=== Provided entries ===
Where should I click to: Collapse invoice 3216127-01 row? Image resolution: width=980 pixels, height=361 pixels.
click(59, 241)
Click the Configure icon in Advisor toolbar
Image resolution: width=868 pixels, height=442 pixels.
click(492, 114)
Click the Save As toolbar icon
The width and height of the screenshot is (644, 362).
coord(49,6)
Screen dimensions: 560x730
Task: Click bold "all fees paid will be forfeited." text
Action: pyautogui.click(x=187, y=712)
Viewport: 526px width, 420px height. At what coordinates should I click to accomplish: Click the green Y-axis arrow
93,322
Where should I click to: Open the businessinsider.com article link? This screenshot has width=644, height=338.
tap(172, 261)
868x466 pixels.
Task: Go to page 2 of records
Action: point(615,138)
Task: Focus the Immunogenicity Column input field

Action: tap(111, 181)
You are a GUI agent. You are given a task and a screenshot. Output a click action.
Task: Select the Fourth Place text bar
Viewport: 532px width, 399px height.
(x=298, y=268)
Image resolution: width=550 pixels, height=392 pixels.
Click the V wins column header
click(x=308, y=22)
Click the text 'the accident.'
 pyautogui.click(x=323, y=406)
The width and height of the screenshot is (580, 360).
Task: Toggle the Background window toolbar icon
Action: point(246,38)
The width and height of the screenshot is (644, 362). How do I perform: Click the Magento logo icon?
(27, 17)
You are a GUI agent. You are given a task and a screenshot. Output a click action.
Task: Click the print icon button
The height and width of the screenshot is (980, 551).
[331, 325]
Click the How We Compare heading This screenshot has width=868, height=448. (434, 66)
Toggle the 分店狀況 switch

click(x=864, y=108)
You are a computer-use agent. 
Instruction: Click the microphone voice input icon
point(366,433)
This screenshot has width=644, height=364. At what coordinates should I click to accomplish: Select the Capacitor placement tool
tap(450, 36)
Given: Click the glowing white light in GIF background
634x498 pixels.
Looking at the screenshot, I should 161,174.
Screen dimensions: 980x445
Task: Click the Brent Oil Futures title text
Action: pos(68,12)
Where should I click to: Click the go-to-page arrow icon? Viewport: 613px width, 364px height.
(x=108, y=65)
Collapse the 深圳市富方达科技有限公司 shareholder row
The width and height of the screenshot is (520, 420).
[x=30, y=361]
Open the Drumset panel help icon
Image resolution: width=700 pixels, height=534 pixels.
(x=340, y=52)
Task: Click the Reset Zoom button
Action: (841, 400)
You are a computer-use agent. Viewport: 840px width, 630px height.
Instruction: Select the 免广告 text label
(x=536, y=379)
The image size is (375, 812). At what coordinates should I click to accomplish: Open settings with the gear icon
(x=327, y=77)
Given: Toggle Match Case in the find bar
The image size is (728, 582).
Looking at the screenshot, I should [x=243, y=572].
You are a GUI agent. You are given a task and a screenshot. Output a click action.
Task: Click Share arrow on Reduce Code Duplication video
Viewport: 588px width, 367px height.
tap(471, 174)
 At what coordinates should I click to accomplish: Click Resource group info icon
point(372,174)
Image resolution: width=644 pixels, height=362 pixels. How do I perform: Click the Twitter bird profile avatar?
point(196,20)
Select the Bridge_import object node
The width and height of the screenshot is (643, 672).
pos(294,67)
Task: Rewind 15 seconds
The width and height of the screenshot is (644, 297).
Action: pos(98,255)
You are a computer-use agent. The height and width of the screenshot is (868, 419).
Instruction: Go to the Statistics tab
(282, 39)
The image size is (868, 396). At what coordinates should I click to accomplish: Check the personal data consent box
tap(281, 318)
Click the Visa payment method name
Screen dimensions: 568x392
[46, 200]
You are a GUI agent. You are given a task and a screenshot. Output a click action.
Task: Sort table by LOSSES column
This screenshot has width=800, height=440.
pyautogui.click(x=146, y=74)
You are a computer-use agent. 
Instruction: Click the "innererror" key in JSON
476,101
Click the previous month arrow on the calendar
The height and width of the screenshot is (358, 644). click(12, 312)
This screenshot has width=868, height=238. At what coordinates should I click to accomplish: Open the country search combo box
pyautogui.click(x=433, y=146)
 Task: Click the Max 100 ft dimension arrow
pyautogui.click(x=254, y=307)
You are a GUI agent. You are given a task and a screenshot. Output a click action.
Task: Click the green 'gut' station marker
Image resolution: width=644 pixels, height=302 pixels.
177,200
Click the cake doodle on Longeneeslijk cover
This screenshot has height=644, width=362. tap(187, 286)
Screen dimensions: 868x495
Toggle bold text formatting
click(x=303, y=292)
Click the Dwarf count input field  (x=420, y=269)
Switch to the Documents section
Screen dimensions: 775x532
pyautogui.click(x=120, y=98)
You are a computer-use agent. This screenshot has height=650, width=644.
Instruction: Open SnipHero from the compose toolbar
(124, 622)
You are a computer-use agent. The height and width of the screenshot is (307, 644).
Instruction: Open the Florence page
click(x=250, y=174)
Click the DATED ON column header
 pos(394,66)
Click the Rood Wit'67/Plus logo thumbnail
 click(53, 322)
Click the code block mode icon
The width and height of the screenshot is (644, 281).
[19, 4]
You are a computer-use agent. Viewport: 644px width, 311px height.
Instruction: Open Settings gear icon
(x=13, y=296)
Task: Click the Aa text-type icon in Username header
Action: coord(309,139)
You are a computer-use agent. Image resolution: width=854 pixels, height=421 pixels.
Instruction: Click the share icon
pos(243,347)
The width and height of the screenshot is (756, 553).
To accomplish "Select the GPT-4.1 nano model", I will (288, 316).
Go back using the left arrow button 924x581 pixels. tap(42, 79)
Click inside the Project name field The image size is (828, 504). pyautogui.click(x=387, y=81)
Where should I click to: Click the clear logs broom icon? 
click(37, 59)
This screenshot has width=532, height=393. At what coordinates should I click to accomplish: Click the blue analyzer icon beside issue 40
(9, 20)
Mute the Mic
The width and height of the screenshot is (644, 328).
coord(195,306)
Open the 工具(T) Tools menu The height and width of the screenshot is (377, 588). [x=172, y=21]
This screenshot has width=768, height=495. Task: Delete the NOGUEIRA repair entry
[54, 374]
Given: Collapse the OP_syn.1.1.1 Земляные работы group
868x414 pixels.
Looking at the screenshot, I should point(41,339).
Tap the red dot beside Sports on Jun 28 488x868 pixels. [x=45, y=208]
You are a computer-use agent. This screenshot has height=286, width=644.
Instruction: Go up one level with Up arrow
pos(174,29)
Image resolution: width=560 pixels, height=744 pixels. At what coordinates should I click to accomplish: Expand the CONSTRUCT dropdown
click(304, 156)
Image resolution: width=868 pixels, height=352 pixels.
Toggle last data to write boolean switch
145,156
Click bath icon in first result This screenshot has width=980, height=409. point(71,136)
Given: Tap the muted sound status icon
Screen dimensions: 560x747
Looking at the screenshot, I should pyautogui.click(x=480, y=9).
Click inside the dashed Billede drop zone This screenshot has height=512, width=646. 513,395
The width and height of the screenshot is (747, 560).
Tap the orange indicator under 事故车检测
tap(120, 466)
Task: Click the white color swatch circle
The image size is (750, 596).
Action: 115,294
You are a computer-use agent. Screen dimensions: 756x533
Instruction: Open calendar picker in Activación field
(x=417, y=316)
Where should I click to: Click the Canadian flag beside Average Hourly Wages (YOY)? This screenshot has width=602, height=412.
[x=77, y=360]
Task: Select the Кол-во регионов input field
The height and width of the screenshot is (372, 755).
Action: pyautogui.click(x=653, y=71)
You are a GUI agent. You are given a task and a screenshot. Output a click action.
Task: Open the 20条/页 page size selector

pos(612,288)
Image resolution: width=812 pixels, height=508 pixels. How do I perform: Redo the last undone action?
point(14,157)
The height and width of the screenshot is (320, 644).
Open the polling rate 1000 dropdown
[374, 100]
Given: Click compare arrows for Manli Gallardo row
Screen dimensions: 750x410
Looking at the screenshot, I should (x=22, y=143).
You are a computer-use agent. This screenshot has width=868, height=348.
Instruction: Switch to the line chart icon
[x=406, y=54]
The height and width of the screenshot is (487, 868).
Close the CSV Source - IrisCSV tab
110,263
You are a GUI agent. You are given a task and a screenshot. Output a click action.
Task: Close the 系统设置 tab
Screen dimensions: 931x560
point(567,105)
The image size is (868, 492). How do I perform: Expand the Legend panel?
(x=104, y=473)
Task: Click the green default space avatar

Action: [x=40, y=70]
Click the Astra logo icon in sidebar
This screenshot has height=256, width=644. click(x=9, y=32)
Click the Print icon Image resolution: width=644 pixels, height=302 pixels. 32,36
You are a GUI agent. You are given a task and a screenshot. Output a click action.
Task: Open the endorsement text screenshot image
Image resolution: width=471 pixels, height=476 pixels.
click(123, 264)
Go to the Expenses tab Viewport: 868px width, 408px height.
===
Copy the rows above, starting at the line with "The image size is (868, 396)." and ending with the line with "pyautogui.click(x=146, y=74)", including both.

*Final result:*
The image size is (868, 396). At what coordinates should I click to accomplish: Check the personal data consent box
tap(281, 318)
Click the Visa payment method name
Screen dimensions: 568x392
[46, 200]
You are a GUI agent. You are given a task and a screenshot. Output a click action.
Task: Sort table by LOSSES column
This screenshot has width=800, height=440.
pyautogui.click(x=146, y=74)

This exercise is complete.